(WHAT IS EXPECTED):
Leave out the pictures and set down the rest of the listing below word for word.

(SUPPLIED MATERIAL):
== == ==

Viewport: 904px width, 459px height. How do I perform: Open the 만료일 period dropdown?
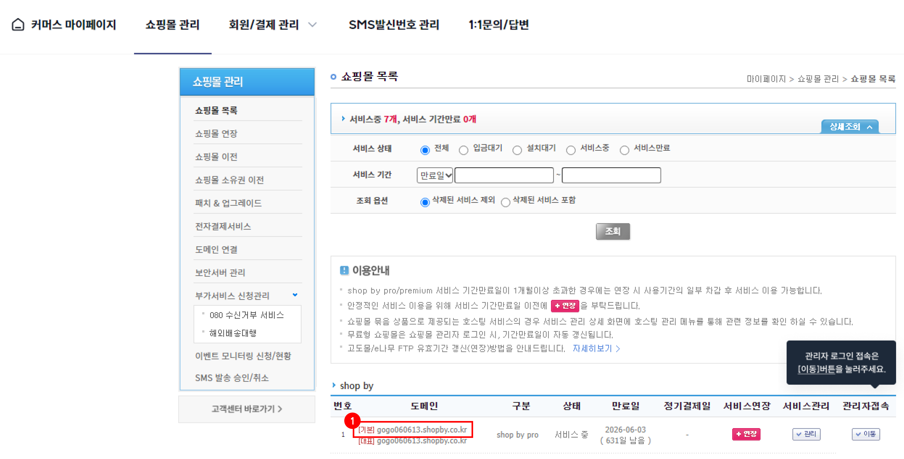click(x=434, y=175)
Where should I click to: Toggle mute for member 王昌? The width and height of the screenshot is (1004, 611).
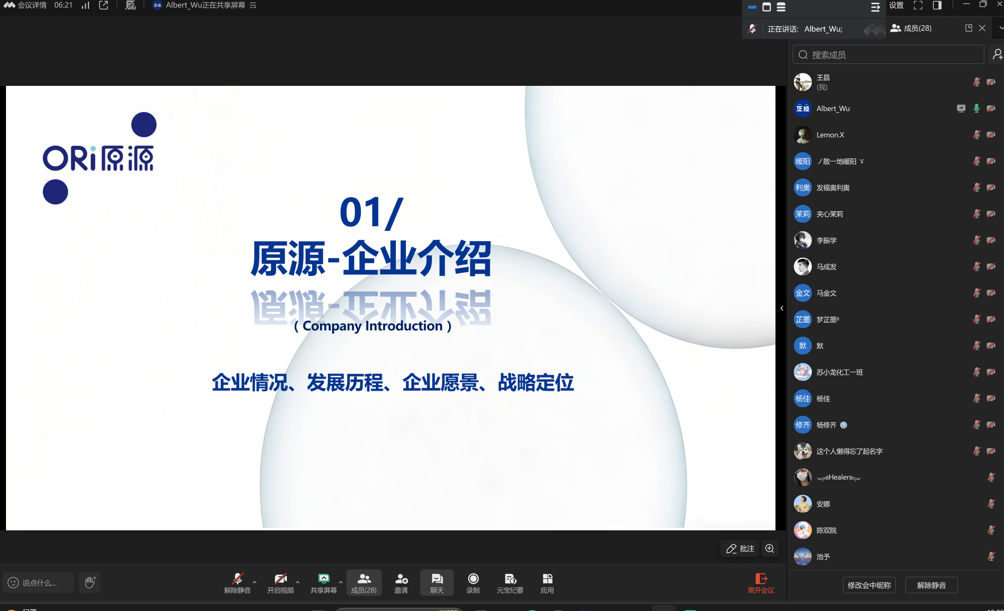[x=977, y=81]
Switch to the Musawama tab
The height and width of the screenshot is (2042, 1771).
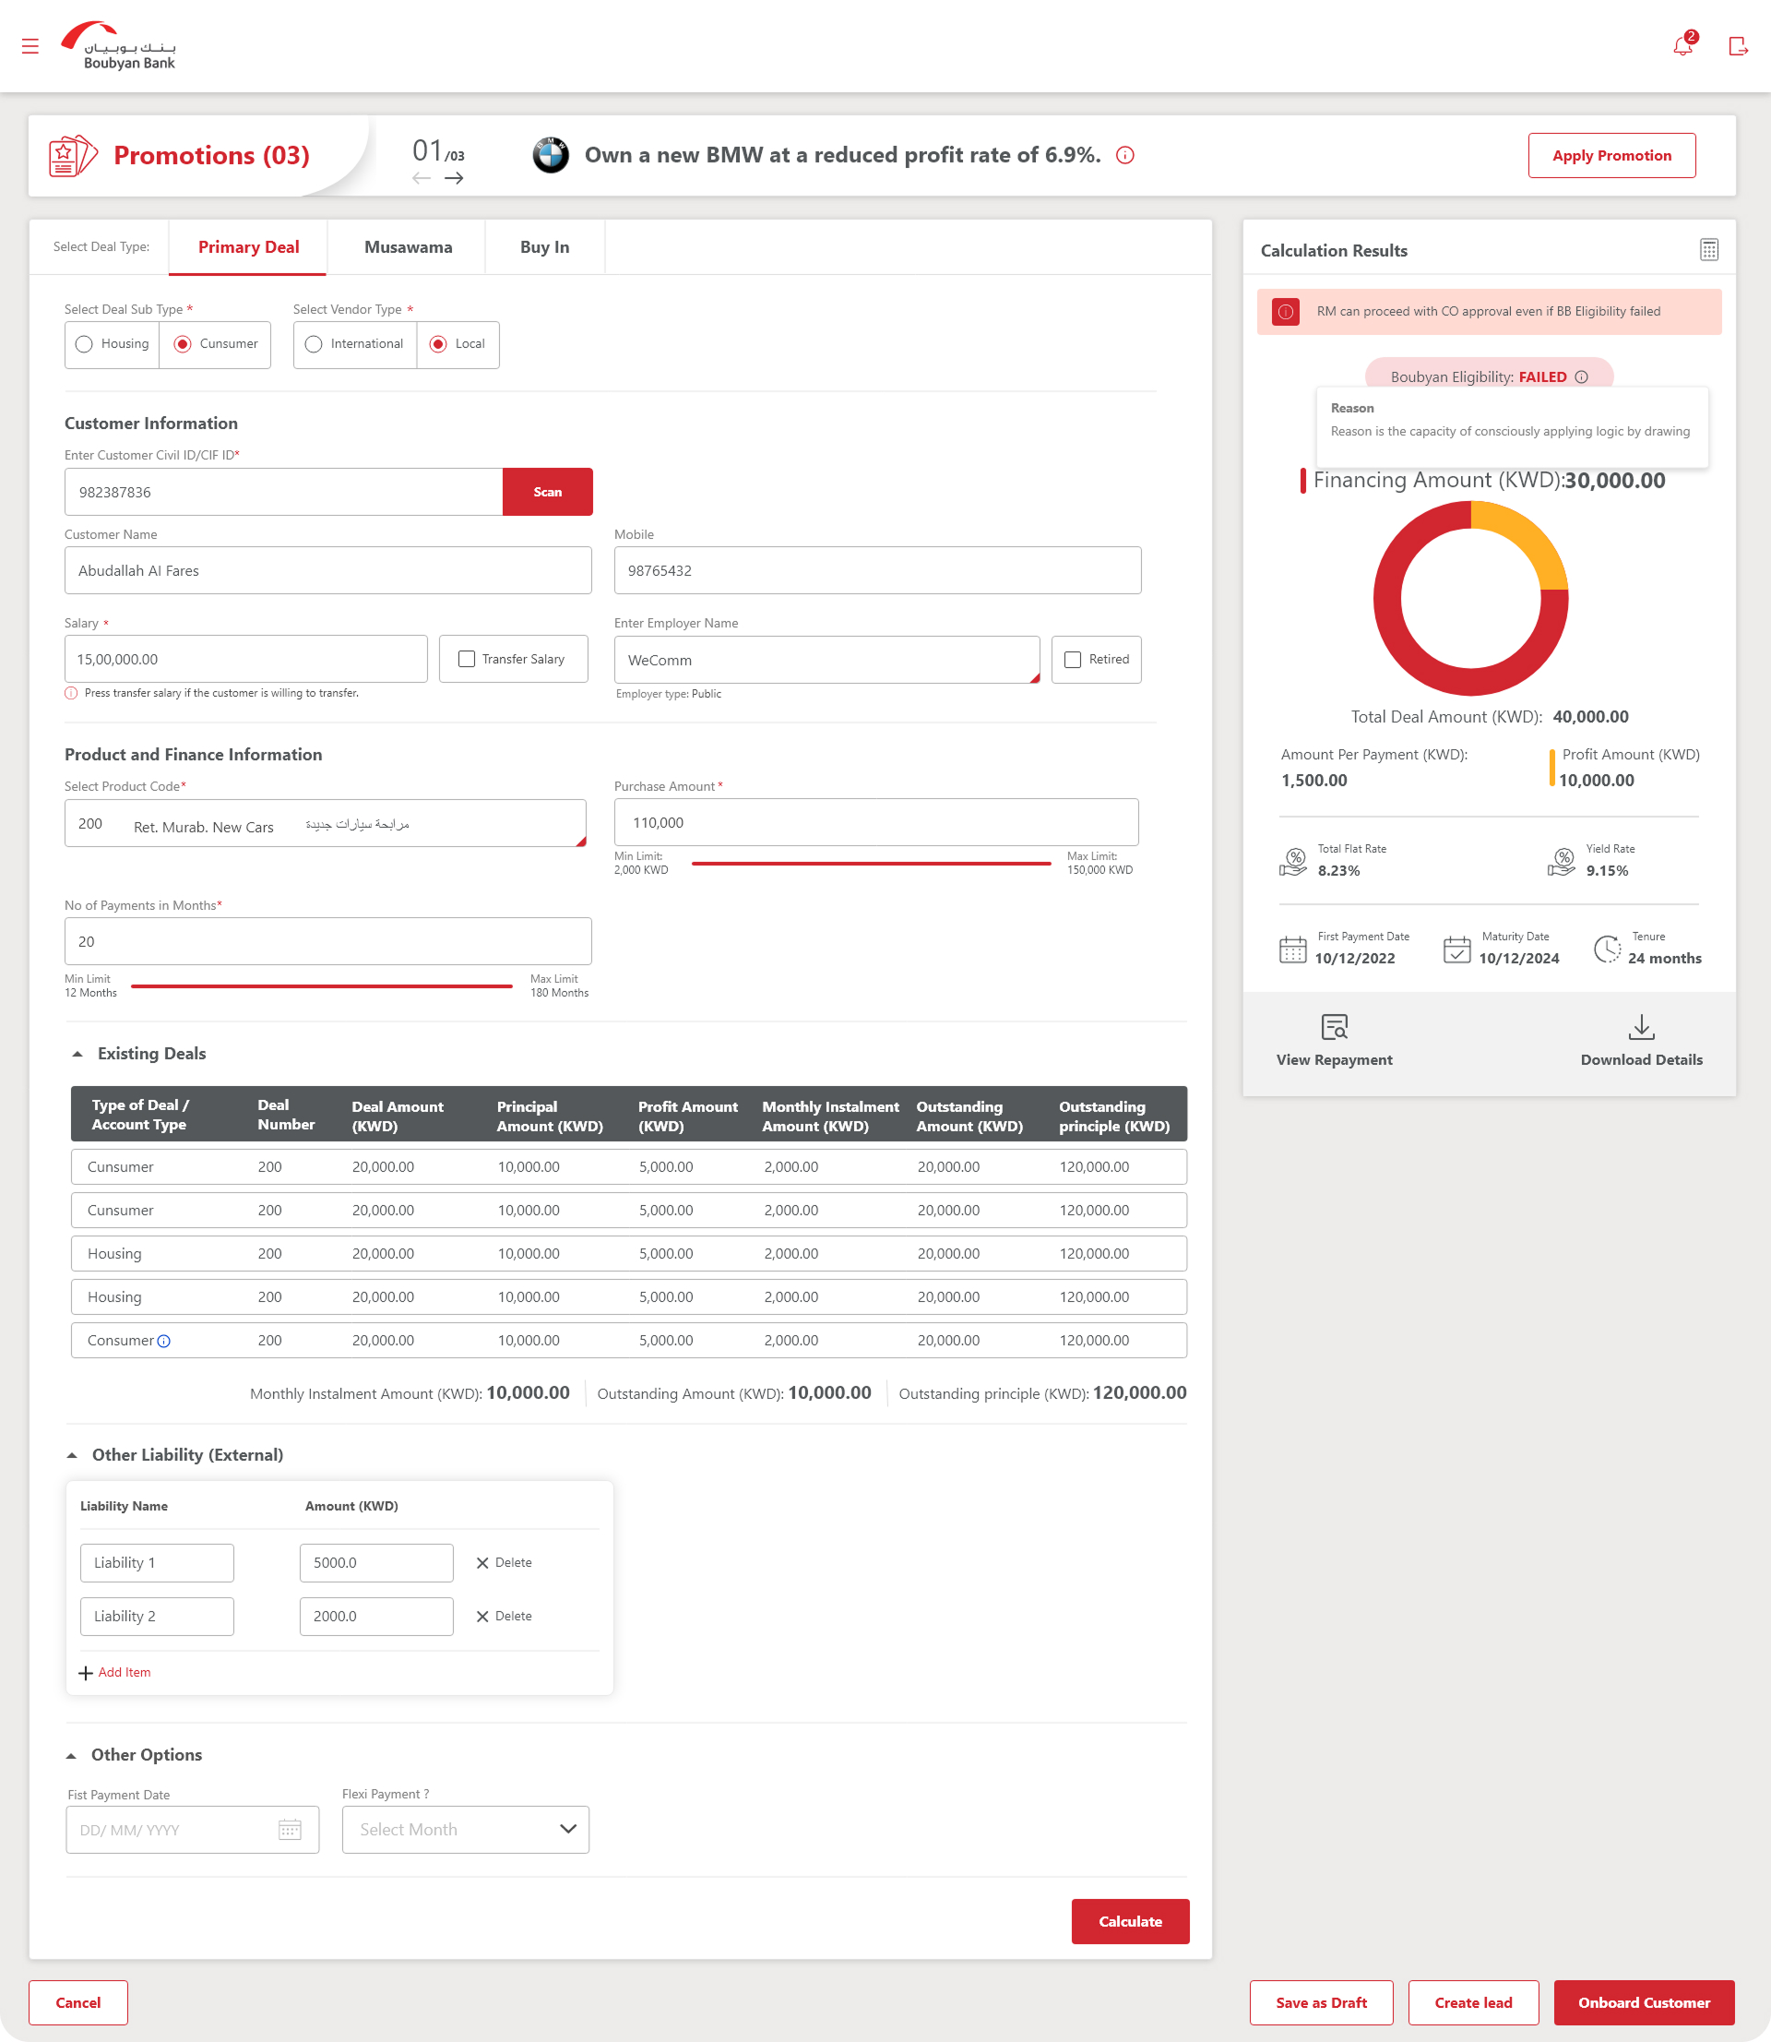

== == ==

(SOLUTION TO THIS PROBLEM):
Viewport: 904px width, 459px height. How do I perform: Open the 만료일 period dropdown?
click(x=434, y=175)
Where should I click to: Toggle mute for member 王昌? The width and height of the screenshot is (1004, 611).
[x=977, y=81]
Switch to the Musawama tab
The height and width of the screenshot is (2042, 1771).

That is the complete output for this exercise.